Exactly transcribe the span of lines from the one containing "Task: Star the Untitled spreadsheet" through the final line of the entries, inclusive, and nothing outside it. Exclude the pictures.

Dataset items
════════════════════

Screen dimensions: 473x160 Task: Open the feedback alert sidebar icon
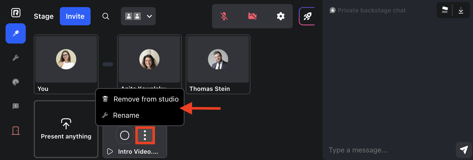[x=16, y=106]
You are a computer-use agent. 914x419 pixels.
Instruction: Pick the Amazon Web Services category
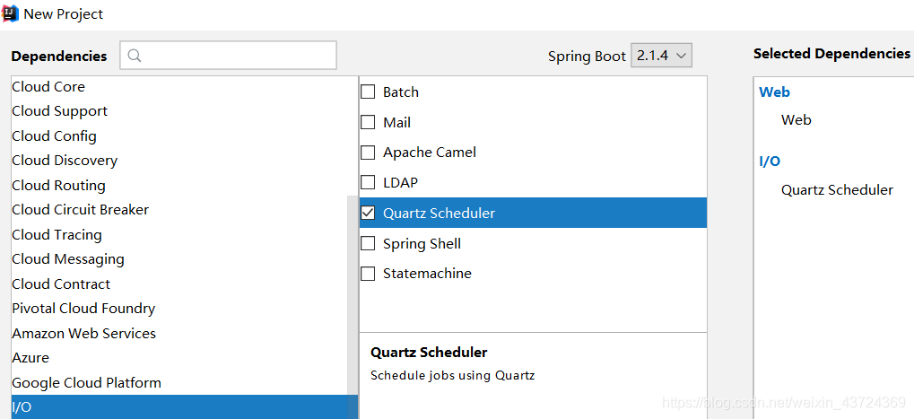[83, 334]
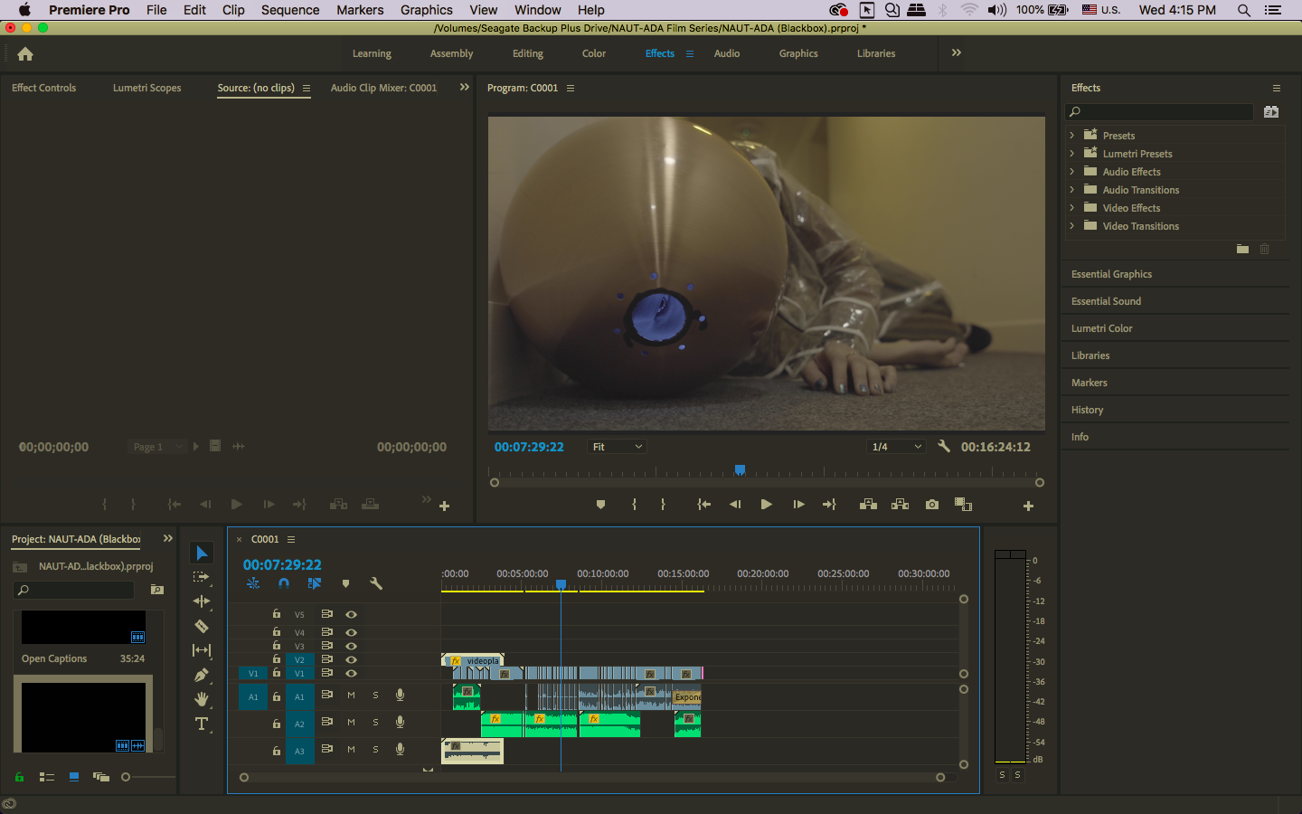
Task: Open the Essential Graphics panel
Action: coord(1112,274)
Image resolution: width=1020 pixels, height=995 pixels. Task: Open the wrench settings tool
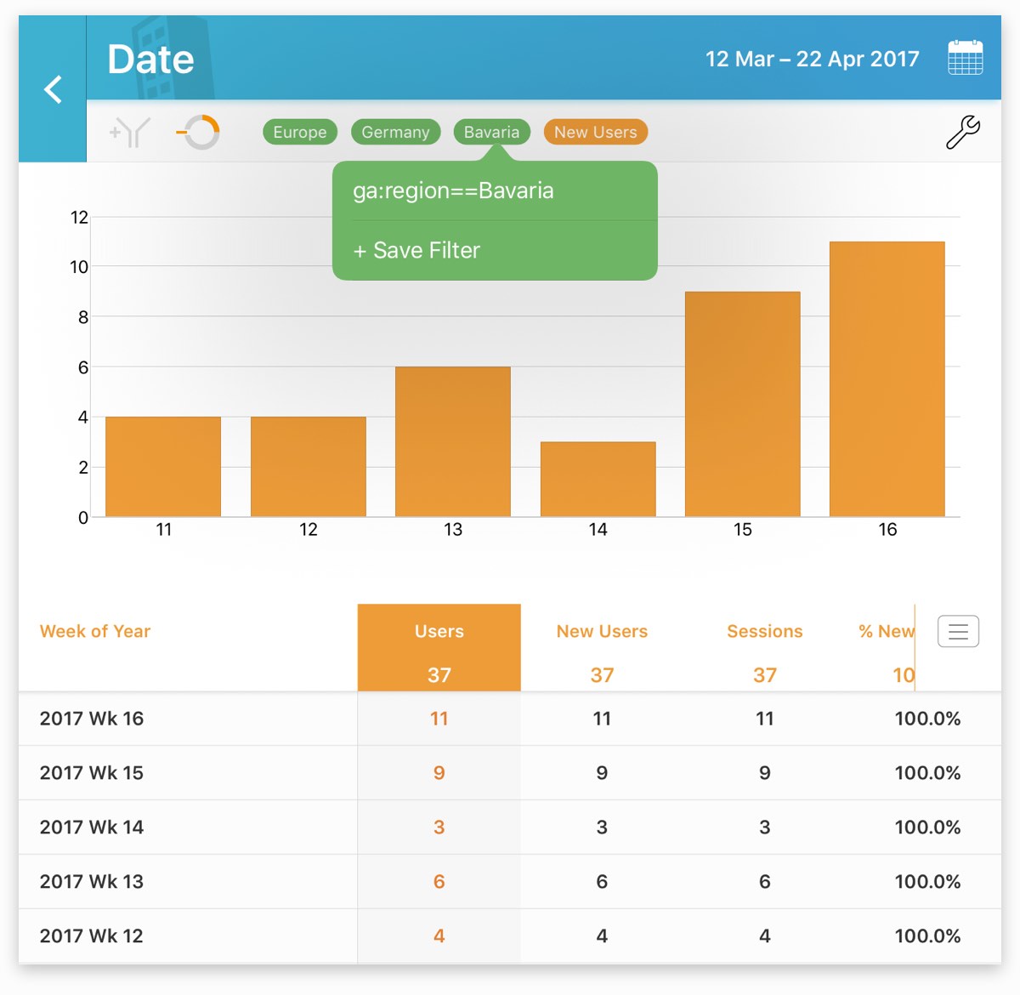click(962, 133)
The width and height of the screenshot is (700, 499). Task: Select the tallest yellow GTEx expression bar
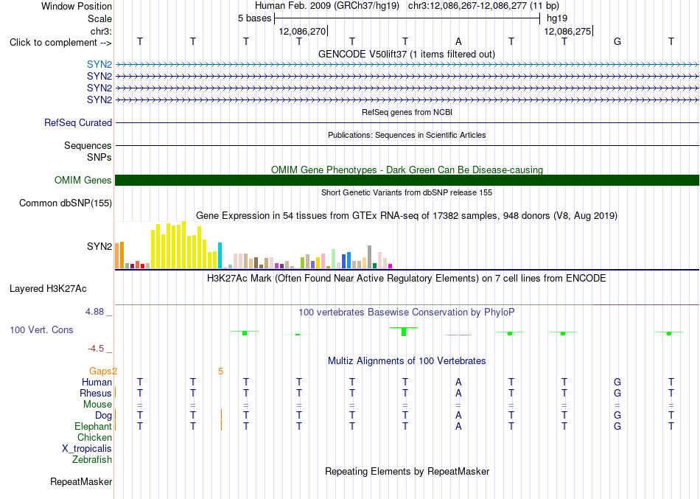[x=183, y=245]
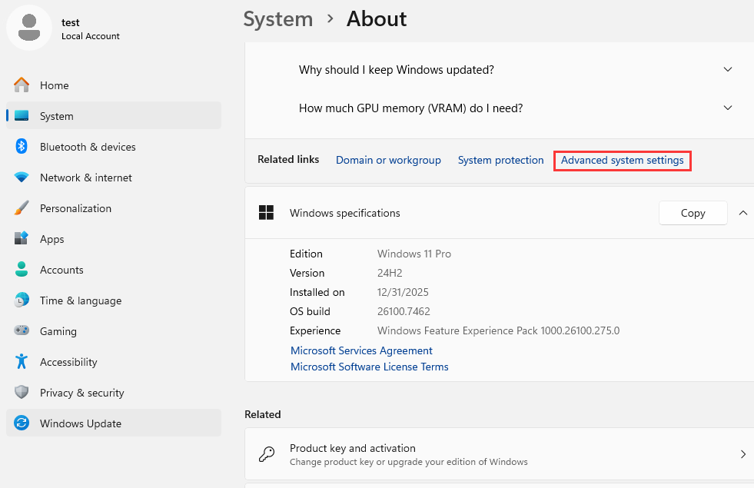Collapse the Windows specifications section
Viewport: 754px width, 488px height.
pyautogui.click(x=742, y=213)
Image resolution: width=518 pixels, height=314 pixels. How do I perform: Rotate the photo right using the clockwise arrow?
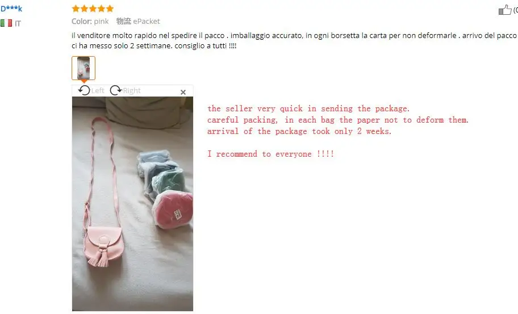pyautogui.click(x=116, y=90)
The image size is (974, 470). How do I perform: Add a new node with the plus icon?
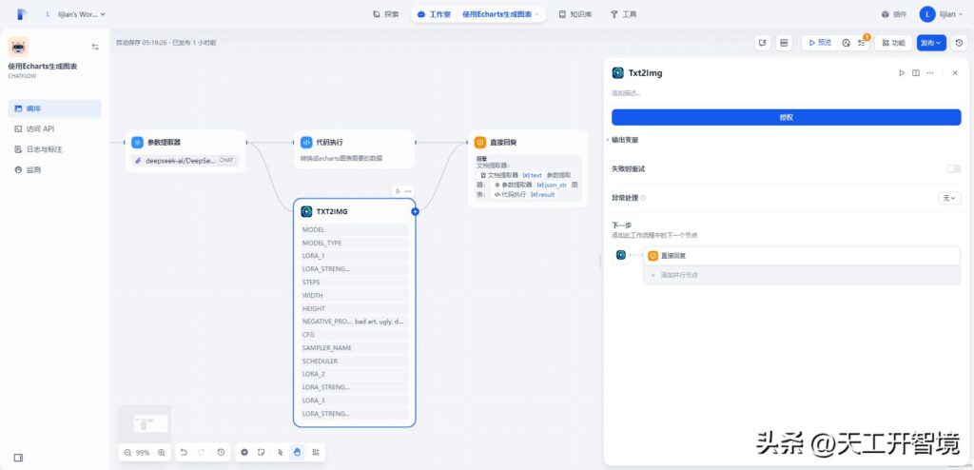244,453
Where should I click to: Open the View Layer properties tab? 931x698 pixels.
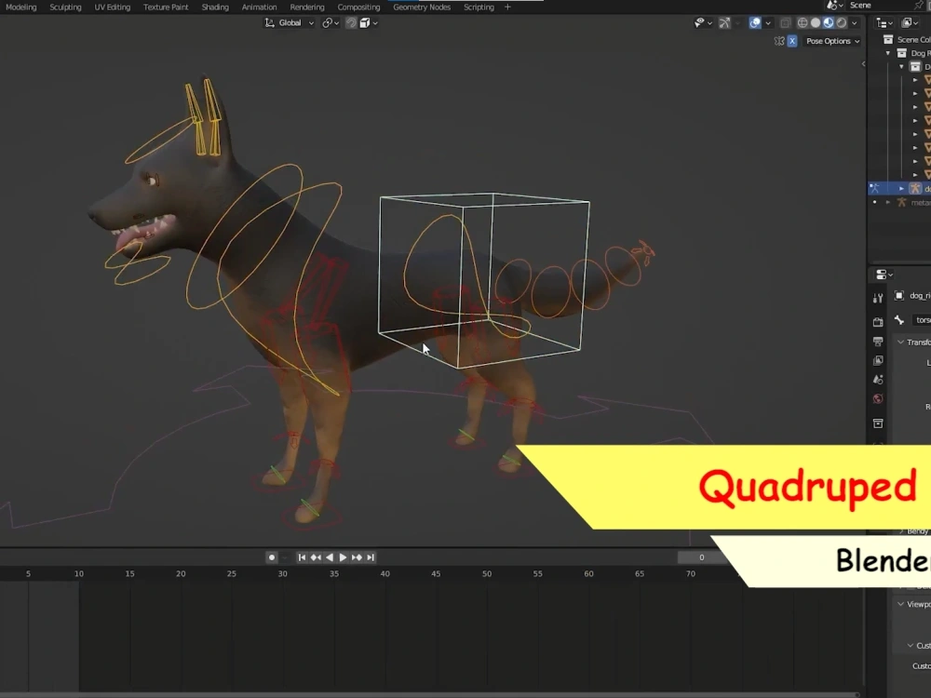[878, 360]
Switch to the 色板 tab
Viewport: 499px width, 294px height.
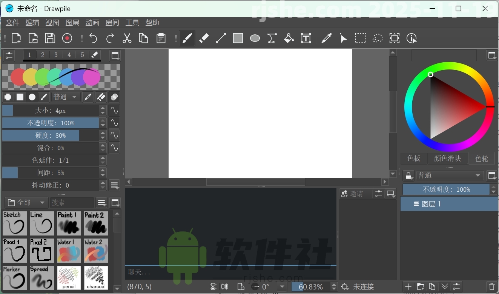point(413,159)
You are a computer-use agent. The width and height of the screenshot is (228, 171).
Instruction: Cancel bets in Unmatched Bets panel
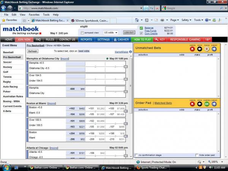click(192, 49)
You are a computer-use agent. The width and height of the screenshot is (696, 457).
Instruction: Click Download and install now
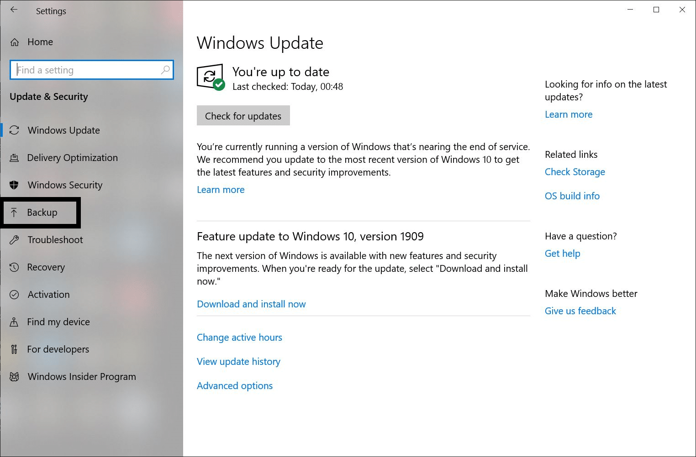(251, 304)
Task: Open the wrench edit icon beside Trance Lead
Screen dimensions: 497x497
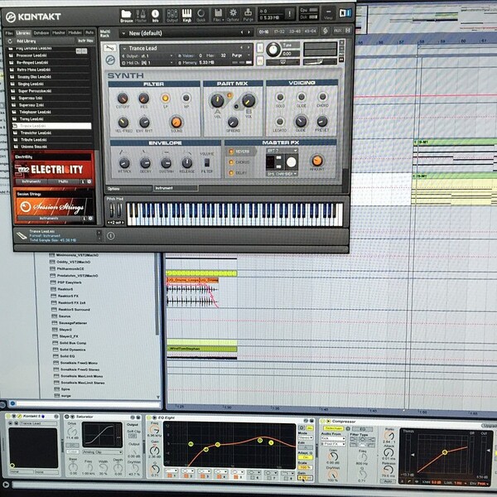Action: 109,48
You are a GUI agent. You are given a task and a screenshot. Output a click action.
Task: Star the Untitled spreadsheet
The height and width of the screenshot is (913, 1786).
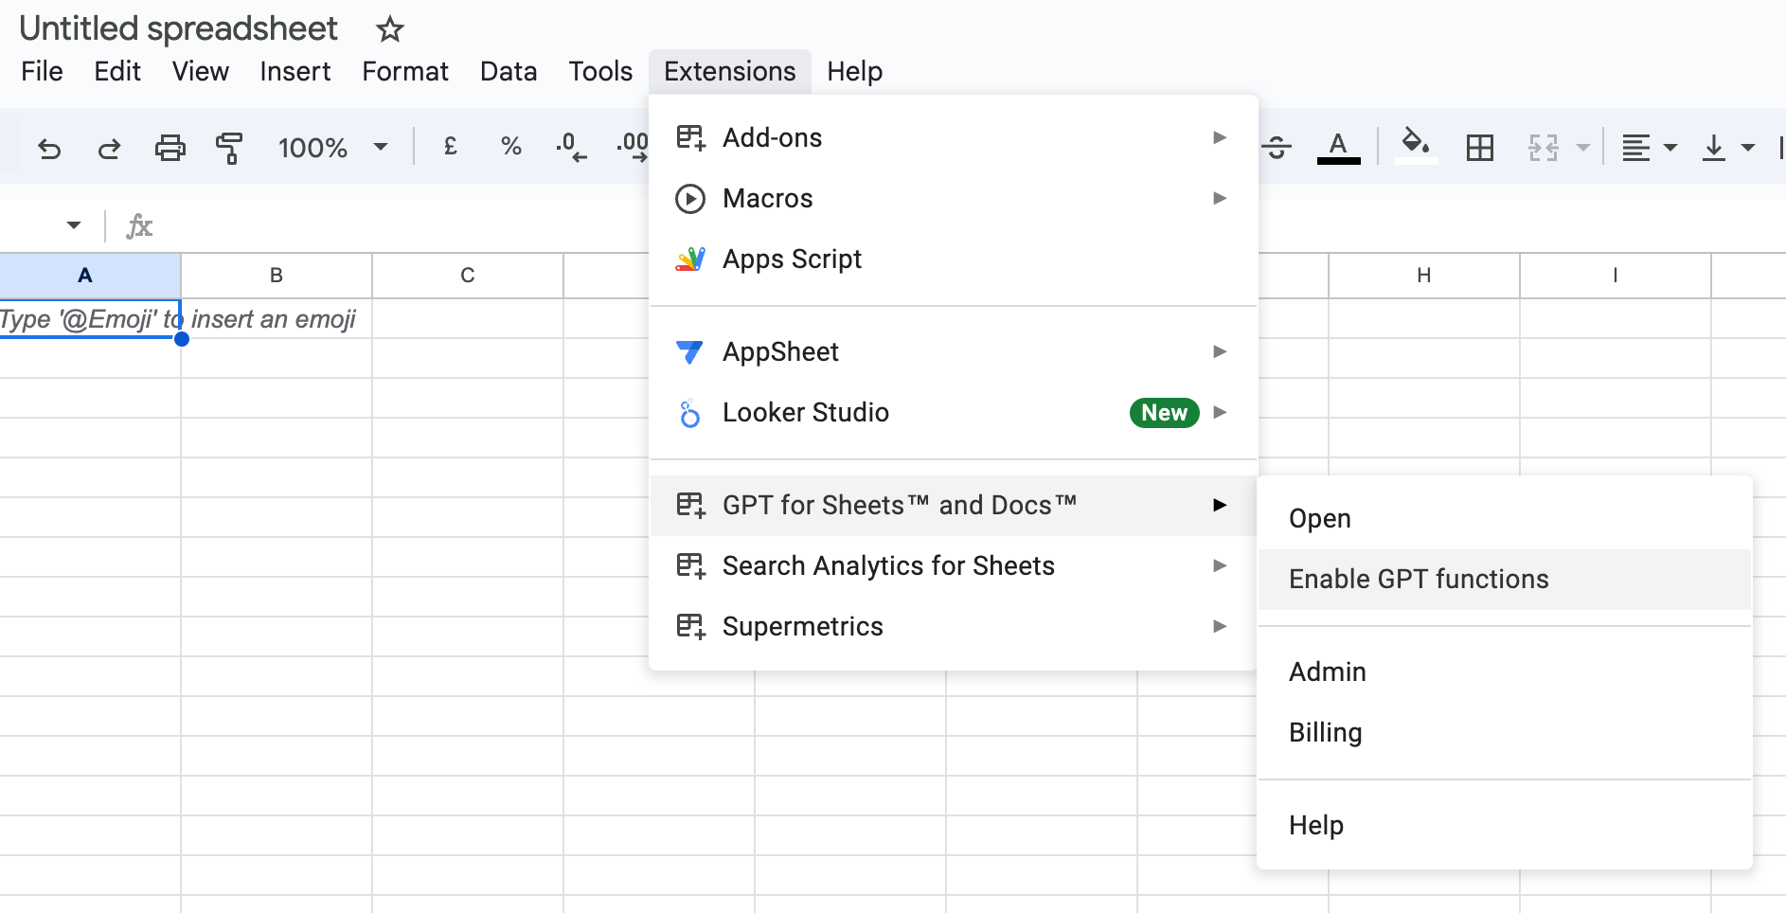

════════════════════

§ Problem solution
Task: Star the Untitled spreadsheet
The height and width of the screenshot is (913, 1786).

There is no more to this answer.